[[ Given data open ]]

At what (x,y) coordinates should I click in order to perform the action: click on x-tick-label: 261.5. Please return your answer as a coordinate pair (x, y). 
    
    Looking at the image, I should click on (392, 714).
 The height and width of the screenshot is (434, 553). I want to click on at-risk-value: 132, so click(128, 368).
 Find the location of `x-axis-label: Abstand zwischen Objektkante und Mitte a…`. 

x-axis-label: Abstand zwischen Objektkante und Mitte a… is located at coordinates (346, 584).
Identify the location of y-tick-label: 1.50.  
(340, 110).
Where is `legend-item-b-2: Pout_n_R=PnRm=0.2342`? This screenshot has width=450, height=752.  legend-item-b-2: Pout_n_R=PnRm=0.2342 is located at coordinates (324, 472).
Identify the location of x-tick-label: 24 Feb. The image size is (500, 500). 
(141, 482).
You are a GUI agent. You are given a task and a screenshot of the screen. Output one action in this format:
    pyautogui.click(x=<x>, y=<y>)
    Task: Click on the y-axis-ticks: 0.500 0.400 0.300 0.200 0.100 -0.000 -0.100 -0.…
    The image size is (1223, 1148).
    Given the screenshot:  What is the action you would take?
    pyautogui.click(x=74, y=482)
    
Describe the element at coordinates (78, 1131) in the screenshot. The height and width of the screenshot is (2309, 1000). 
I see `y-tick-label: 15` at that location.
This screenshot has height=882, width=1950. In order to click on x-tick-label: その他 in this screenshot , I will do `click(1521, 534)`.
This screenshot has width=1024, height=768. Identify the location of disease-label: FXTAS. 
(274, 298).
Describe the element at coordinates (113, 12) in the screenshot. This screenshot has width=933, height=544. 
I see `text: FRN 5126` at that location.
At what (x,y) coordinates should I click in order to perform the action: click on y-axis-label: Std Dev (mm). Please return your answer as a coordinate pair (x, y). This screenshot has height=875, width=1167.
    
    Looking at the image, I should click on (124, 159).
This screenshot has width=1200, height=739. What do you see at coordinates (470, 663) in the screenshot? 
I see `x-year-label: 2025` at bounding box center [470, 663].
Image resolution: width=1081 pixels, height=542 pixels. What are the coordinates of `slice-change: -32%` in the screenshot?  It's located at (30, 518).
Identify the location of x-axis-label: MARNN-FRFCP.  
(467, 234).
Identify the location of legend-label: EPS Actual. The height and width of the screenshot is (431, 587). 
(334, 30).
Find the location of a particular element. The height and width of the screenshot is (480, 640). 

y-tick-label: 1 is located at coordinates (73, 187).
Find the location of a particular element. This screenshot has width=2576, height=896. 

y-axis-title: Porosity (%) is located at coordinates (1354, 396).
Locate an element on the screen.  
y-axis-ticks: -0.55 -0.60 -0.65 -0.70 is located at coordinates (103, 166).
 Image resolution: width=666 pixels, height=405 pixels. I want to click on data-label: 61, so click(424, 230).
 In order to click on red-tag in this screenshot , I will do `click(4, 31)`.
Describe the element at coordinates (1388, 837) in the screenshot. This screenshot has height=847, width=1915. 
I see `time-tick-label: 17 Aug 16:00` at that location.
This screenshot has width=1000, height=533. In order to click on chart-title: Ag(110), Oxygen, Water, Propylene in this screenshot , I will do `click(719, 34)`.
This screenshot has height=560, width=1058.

[[ Given data closed ]]

What you have to do → Update the material from the line containing "Locate an element on the screen." through the end, swapping every "screenshot" for "image" and leaving everything else unchanged.

Solution for this task →
Locate an element on the screen.  
y-axis-ticks: -0.55 -0.60 -0.65 -0.70 is located at coordinates (103, 166).
 Image resolution: width=666 pixels, height=405 pixels. I want to click on data-label: 61, so click(424, 230).
 In order to click on red-tag in this image , I will do `click(4, 31)`.
Describe the element at coordinates (1388, 837) in the image. This image has height=847, width=1915. 
I see `time-tick-label: 17 Aug 16:00` at that location.
This image has width=1000, height=533. In order to click on chart-title: Ag(110), Oxygen, Water, Propylene in this image , I will do `click(719, 34)`.
This image has height=560, width=1058.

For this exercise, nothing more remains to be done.